▶ [Information shown]:
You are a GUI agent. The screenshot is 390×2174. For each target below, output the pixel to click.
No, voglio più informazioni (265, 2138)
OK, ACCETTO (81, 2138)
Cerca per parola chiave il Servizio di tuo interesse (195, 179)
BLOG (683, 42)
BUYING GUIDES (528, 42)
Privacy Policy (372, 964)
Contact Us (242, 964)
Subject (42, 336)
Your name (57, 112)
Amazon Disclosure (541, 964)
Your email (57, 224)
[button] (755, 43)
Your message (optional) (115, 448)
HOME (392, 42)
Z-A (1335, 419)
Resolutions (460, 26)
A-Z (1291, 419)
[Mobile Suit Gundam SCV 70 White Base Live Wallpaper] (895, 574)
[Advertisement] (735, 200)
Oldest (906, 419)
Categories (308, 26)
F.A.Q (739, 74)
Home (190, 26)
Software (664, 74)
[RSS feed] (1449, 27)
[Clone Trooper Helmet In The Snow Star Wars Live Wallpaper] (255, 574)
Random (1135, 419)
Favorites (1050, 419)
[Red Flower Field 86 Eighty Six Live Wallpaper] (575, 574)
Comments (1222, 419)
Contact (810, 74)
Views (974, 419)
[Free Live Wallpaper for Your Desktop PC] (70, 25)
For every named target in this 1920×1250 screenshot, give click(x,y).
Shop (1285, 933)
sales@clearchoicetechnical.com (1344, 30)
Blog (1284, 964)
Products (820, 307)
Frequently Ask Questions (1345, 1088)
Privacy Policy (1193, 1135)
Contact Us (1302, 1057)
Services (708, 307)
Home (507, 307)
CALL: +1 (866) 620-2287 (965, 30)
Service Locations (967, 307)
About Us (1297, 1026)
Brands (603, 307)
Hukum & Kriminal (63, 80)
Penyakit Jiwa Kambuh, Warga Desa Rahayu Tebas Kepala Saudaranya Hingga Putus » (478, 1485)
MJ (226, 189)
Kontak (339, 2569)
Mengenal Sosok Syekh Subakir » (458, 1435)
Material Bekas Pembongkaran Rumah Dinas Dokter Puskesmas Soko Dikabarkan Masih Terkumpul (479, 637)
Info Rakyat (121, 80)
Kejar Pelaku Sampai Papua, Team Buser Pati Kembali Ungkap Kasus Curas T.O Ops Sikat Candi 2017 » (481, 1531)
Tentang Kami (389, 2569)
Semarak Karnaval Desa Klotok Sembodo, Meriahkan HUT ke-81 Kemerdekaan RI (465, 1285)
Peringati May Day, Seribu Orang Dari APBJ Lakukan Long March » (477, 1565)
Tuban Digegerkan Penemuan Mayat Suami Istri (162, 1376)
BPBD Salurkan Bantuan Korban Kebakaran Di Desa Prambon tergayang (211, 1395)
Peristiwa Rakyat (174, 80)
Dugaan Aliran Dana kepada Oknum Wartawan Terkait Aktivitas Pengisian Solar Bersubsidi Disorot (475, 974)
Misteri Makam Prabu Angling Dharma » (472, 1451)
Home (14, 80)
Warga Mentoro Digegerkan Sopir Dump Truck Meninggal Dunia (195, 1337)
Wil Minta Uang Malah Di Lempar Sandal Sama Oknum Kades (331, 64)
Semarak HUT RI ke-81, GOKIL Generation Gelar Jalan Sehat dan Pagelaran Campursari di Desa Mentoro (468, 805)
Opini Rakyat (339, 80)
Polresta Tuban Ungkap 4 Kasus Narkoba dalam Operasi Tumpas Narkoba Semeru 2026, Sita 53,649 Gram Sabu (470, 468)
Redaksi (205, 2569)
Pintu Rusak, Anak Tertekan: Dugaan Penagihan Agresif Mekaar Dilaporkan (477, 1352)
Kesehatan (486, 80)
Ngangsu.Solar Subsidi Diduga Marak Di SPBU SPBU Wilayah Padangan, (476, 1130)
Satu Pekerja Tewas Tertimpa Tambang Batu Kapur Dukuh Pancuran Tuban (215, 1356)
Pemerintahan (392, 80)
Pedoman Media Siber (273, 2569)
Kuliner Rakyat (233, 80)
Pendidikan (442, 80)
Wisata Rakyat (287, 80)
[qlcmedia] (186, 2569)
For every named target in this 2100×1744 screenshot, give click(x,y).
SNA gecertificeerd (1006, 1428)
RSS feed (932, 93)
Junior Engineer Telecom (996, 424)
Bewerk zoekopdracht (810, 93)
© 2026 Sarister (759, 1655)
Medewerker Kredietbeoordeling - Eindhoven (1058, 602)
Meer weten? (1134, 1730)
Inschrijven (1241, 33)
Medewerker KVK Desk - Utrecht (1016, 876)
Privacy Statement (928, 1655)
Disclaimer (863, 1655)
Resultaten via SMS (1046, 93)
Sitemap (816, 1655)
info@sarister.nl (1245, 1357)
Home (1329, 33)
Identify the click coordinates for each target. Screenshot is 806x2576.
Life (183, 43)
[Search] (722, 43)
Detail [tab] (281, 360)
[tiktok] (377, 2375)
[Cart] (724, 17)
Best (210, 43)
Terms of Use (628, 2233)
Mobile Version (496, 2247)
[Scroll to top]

▶ [What this task involves]: Reply with every line of the listing that has the string "Your".

▶ [Response below]:
Your name (57, 112)
Your email (57, 224)
Your message (optional) (115, 448)
[Free Live Wallpaper for Your Desktop PC] (70, 25)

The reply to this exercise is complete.